A Compete-and-Survive Mechanism Explains the Single FtsZ-Ring Formation

Cytokinesis is a critical step in cell reproduction. In bacterial cells, this process is mediated by the cytoskeletal Z ring which is assembled from FtsZ filaments that are ``anchored'' to the cell membrane through ZipA/FtsA molecules. Fluorescence Recovery after Photobleaching experiments have shown that the Z ring is highly dynamic, with recovery half time of 8 $\sim$ 30 seconds, yet has a rather persistent overall structure. But it is unclear how a single narrow dynamic Z ring emerges from a big pool of cytoplasmic FtsZ molecules.
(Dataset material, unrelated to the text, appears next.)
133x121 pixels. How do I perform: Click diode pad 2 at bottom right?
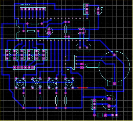click(94, 115)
Here, we developed a rule-based molecular model with FtsZ and ZipA/FtsA molecules, by explicitly considering the elementary assembling events of molecules and their diffusion. Our model can not only efficiently reproduce the Z ring with experimentally observed statistical properties, but provide a convenient way to combine biochemical dynamic and physical assembling processes within the same spatiotemporal modeling framework. In agreement with experiments, we showed that the spontaneous self-assembling process relies on the molecular ``stoichiometry'': either high or low FtsZ to ZipA/FtsA ratios would result in multiple Z rings or aggregated bundles. Our \textit{in silico} FRAP experiment further yields a recovery half time comparable to experimental results. These results indicate that the rapid turnover dynamics prevents the FtsZ molecules from being sequestered by small FtsZ bundles dispersed over the membrane, allowing single Z ring to emerge and mature. This dynamic colocalization mechanism provides cells a simple way for spatial regulation.